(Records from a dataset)
######

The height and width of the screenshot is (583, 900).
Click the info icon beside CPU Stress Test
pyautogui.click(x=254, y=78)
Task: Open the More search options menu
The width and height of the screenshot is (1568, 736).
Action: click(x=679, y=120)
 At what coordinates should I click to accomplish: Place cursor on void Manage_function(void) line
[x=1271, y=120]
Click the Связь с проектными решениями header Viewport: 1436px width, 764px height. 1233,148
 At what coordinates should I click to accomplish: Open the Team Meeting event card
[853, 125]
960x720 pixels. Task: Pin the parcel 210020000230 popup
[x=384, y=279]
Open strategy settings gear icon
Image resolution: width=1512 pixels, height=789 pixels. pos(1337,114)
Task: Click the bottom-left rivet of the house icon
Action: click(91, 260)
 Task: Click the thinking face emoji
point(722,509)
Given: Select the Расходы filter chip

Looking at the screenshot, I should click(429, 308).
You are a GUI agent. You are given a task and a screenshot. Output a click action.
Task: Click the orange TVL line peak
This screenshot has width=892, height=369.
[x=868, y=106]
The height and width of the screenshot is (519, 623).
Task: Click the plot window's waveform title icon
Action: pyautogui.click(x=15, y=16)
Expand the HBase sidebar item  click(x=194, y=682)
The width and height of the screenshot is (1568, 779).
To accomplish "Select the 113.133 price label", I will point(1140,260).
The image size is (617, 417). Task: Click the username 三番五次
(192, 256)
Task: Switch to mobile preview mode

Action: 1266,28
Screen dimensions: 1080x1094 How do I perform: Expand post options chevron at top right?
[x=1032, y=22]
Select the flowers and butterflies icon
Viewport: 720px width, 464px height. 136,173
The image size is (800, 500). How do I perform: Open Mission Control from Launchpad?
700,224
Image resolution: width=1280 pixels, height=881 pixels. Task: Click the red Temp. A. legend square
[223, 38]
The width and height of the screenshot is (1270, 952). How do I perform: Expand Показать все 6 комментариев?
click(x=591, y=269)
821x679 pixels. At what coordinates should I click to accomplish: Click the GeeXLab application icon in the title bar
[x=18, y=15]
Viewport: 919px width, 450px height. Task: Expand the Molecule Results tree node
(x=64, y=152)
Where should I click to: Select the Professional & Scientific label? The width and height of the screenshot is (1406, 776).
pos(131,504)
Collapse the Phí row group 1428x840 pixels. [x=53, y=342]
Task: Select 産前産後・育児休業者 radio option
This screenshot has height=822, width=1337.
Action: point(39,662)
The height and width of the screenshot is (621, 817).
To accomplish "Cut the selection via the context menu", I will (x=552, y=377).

######

Task directions →
Reproduce exactly the line that contains "Image resolution: width=1280" together with each line after it to the end of the entries; include no other lines.

Solution for this task →
Image resolution: width=1280 pixels, height=881 pixels. Task: Click the red Temp. A. legend square
[223, 38]
The width and height of the screenshot is (1270, 952). How do I perform: Expand Показать все 6 комментариев?
click(x=591, y=269)
821x679 pixels. At what coordinates should I click to accomplish: Click the GeeXLab application icon in the title bar
[x=18, y=15]
Viewport: 919px width, 450px height. Task: Expand the Molecule Results tree node
(x=64, y=152)
Where should I click to: Select the Professional & Scientific label? The width and height of the screenshot is (1406, 776).
pos(131,504)
Collapse the Phí row group 1428x840 pixels. [x=53, y=342]
Task: Select 産前産後・育児休業者 radio option
This screenshot has height=822, width=1337.
Action: point(39,662)
The height and width of the screenshot is (621, 817).
To accomplish "Cut the selection via the context menu", I will (x=552, y=377).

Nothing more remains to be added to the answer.